The Calculus of Ruin
Genre: Dark Psychological Survival Horror A prisoner awakens in a mechanized death chamber and must outthink blades, heat, and collapsing walls with no certainty of who built his torment. Each phase of escape strips away physical endurance and moral certainty as desperate improvisation collides with engineered cruelty. The core conflict is survival versus humanity: whether escape can be won without becoming part of the machine’s logic. Its tone is oppressive, cerebral, and brutal.

The Count
Genre: Gothic Horror A legal envoy returns from a mountain citadel convinced an ancient predator has followed him home inside freight and paperwork. As friends sicken and disbelief hardens, he forms a small hunting circle and chooses how much truth, violence, and sacrifice to spend stopping a threat that feeds through modern logistics as easily as folklore.
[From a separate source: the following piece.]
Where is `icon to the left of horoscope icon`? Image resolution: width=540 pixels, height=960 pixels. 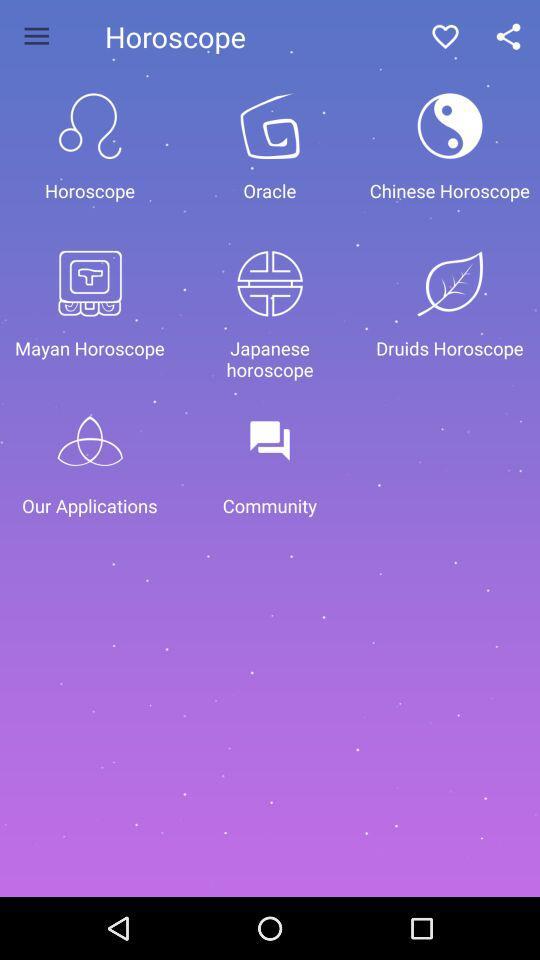
icon to the left of horoscope icon is located at coordinates (36, 35).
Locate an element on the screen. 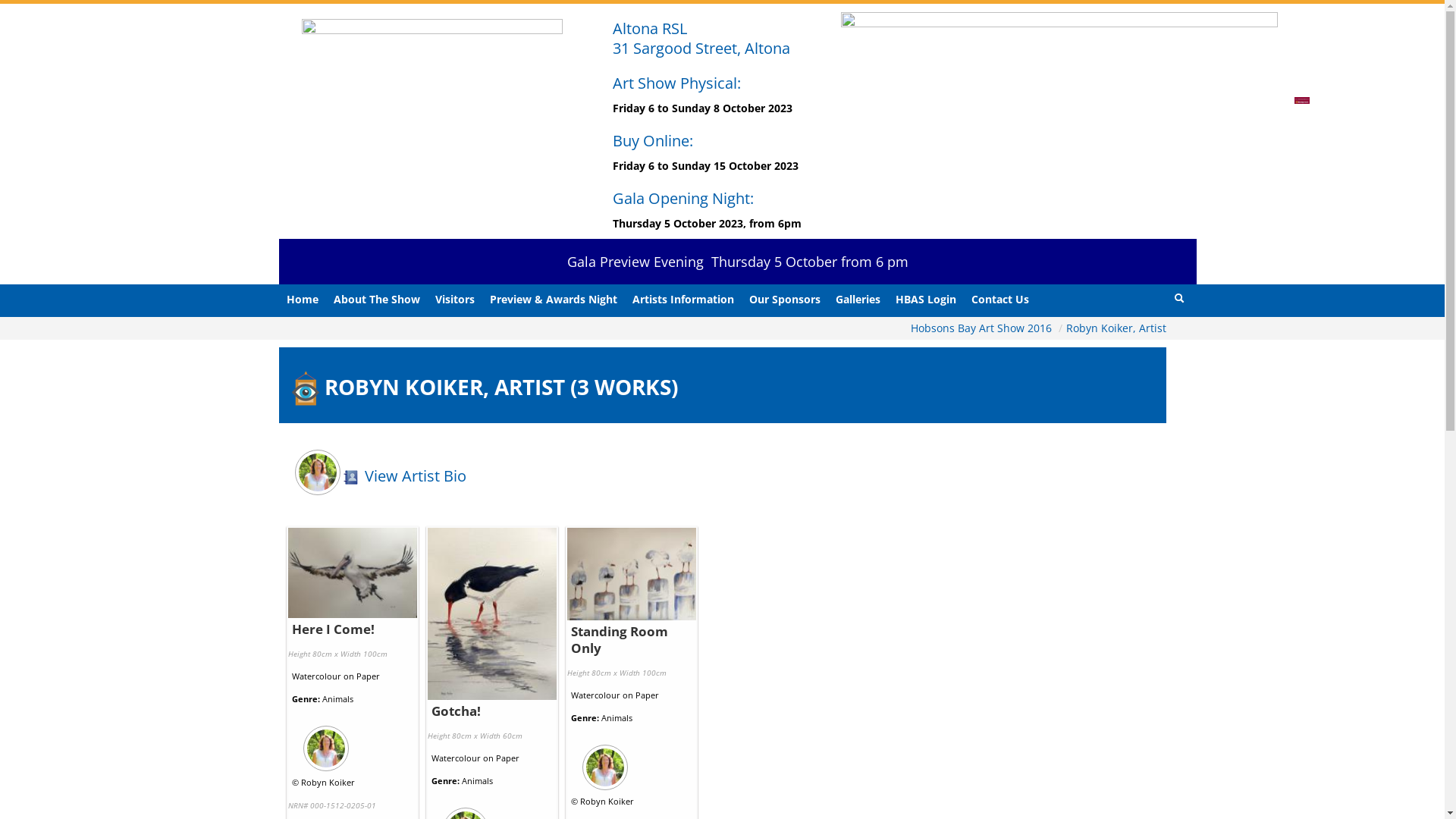 The width and height of the screenshot is (1456, 819). 'Here I Come!' is located at coordinates (331, 629).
The campaign widens from city docks to border abbeys and back to the source crypt, where the player’s hidden profile determines whether dawn brings clean victory, broken survival, transformation, or a morally narrow ending won without slaughter.

The House That Remembers
Genre: Gothic Psychological Horror An inherited house begins rewriting rooms, memories, and identity, trapping its new owner inside a living architecture of grief. As diaries, echoes, and shifting corridors reveal buried histories, survival depends on choosing what to preserve and what to surrender. The arc descends from uneasy inheritance to ritual confrontation at the heart of the home’s hunger. Its tone is haunted, intimate, and dreamlike.

The Last Crossing
Genre: Historical Romance Disaster Drama A forbidden love aboard a transatlantic liner unfolds as class tension, predation, and catastrophe drive the voyage toward ruin. Moments of intimacy are repeatedly broken by violence and mechanical failure until survival itself becomes the final declaration of devotion. The narrative’s central conflict opposes social cruelty and selfishness with sacrifice and fidelity in disaster. Its tone is tragic, passionate, and elegiac.

The Unfinished
Genre: gothic-horror A driven researcher animates forbidden life and immediately loses control of what they have made. As deaths spread through city streets and frozen coastlines, the creator is forced into a sequence of decisions about confession, retaliation, mercy, and debt. Their creation demands terms that are both impossible and morally unavoidable, pushing every relationship toward rupture. In the polar endgame, the player’s accumulated conduct determines whether the story closes in accountability, annihilation, or a haunted compromise.